Obudziły mnie silne promienie słońca padające na moją jaskinię. Postanowiłem wyjść na świeże powietrze. Dziś miałem ochotę na wspinaczkę w góry. Od razu pomyślałem, że dojdę tam przy użyciu skalnych szlaków. Moje myśli okazały się trafne. Gdy już stałem na górze widziałem wszystko, dlatego bo był stąd wspaniały widok. Zauważyłem również jelenia i to dosyć dorodnego. Pomyślałem, że nie mogę stracić takiej okazji. Ruszyłem w pogoń za nim. Gdy zeszedłem i byłem już na dole. Jeleń nagle jakby zniknął, ale dobrze wiedziałem, że gdzieś się tu chowa. Okazało się, że był w pobliżu jeziora beta i pił z niego wodę. Przyczaiłem się na niego i w pewnym momencie zaatakowałem. Jeleń był sprytny, bo przewidział mój atak, ale ja się tak łatwo nie poddałem. Biegłem za nim i czekałem, aż się zmęczy. W pewnej minucie przystanął na chwilę. A ja tym razem od razu zacząłem atak. I udało mi się. Postanowiłem, że jako wdzięczność za przyjęcie do watahy przyniosę Sarze jego róg. Jak powiedziałem tak się stało. Dumnie stanąłem przed Alfą i przekazałem jej róg.
-Widzę, że nieźle się spisałeś-powiedziała.
-Nie było łatwo, ale umiałem sprostać temu zadaniu.
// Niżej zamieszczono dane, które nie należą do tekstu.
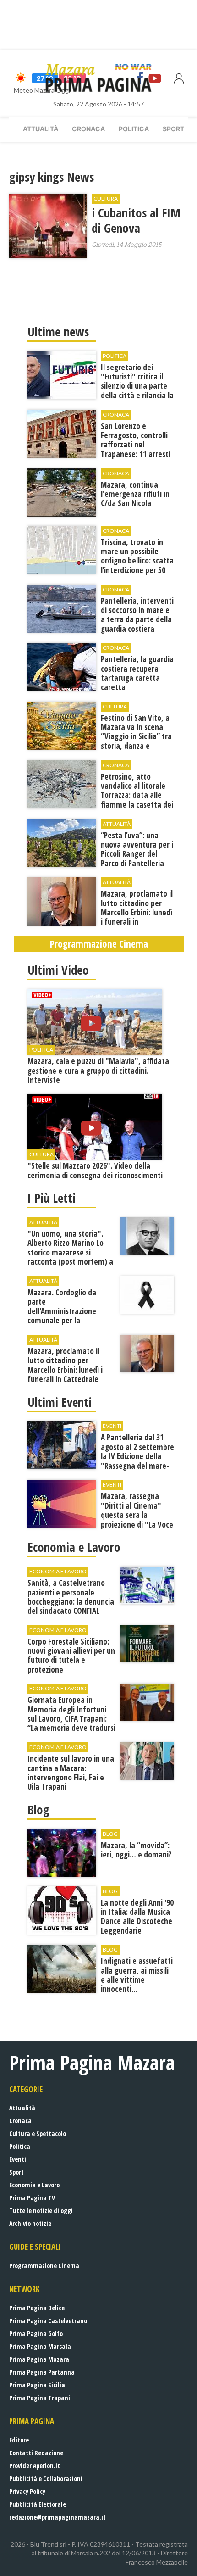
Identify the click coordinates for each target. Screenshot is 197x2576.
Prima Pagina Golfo (36, 2333)
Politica (134, 129)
Wróciłem do mojej jaskini, ale znowu poczułem, że nie mam ochoty na leżenie w jaskini. Wyszedłem nad wodospad dusz i spędziłem tam kilka godzin. Po powrocie położyłem się w jaskini i zasnąłem.
-Cóż powiem jedno, dzień jak co dzień-powiedziałem z lekkim uśmiechem.